His eyes searched the room and eventually came to rest on the magazine on the floor. He kicked it aside. He recognized the optic probe immediately.

He put his foot over the probe’s lens and looked at Angie. “Who’s watching us?” he demanded. Angie did not know the answer. She had thought the camera was Elvir’s.

An M4 salvo ripped through the floorboards. A round passed straight through the sole of Elvir’s boot and came to rest within the ball of his foot. Angie released the shower curtain rod and cowered in the tub just as another burst of automatic gunfire came from the apartment below. Elvir collapsed to his knees, bleeding from his groin.

Through the open bathroom door, Angie watched as Elvir’s cohorts rose from bed and got to their feet. But gunfire sliced through the carpet and cut them down before they could escape.

*

Carver stood looking through a series of holes in the ceiling that he had made with his own gunfire. A familiar face from Apartment 309 stared back at him. And he knew without a doubt she was the SECDEF’s wife.

“We’re pinned down,” came the frantic voice over his radio. “Two down in the lobby.”

Carver turned and barked at the two Green Berets. “Go up to 309 and get that hostage safe. Use the fire escape. I’m headed to the lobby.”

He was down the stairwell in thirty seconds. The door separating the stairwell from the lobby was blown clear off, and Carver was stunned to see that some of the second floor had caved in. The room was a haze of dust and smoke, but he spotted two surviving Green Berets, both half-buried in collapsed drywall. At the opposite end of the lobby, three guns returned fire near the main entrance. Carver shot from the third stair step and was sure he saw a spray of blood as the muzzle flash went dark.

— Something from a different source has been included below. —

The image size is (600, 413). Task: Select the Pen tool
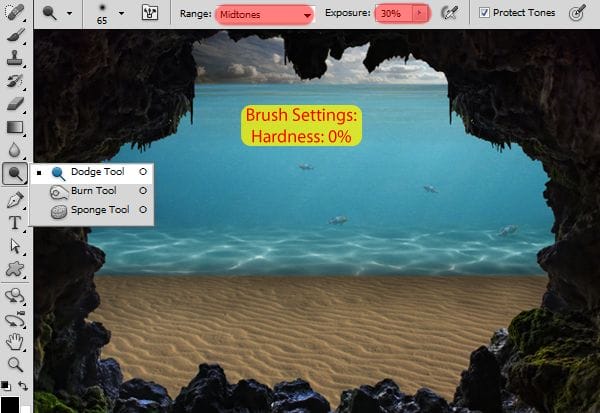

Through the murkiness, Carver saw a uniformed figure sidewinding across the entrance. He readied his rifle to fire on the rushing attacker, and then saw a flash of an Army airborne uniform. It occurred to Carver that this could be some horrible friendly fire catastrophe — two units sent after the same target, cutting each other to bits because there was no central command authority. Carver realized he would only have himself to blame. This was the very definition of a skunk works operation.

He lost the figure in the smoky air for a moment. Then Carver saw a knife blade, its shank glimmering in the reflection of a half-destroyed chandelier that sagged low to the ground. The enemy gun went silent.

The other gun went silent around the same time, but it was difficult to see what was happening from Carver’s vantage point. Finally someone called out. “Cease fire! Cease fire!”

The voice was one he hadn’t expected to hear again. It was Sergeant Hundley.

Viper Squad’s returning fire slowly petered out. “Sarge?” someone said.

Hundley stood up straight. “Damn straight.”

Carver came down the stairs. He and the Sergeant locked gazes.

Hundley held a bloody 10-inch buck knife. The Sergeant stooped down and picked a rifle from one of the dead Ulysses soldiers. He held it in the ready position, with his finger on the trigger. The Sergeant’s huge deltoids twitched underneath his shirt. It occurred to Carver that Hundley could take his revenge now if he wanted to, and he was in no position to stop him.

“So you made it,” Carver said.

“I still run a four-four,” Sergeant Hundley replied.

“Lucky for us.”

“Agent Carver, tell you what. I’m prepared to forget about that incident on the street if you are.”

The idea of making a deal with a loose cannon like Hundley didn’t sit well. On the other hand, if Carver were to refuse, Hundley would shoot him on the spot, and the other Green Berets would undoubtedly cover for him. And there was the little matter of the national emergency to tend to.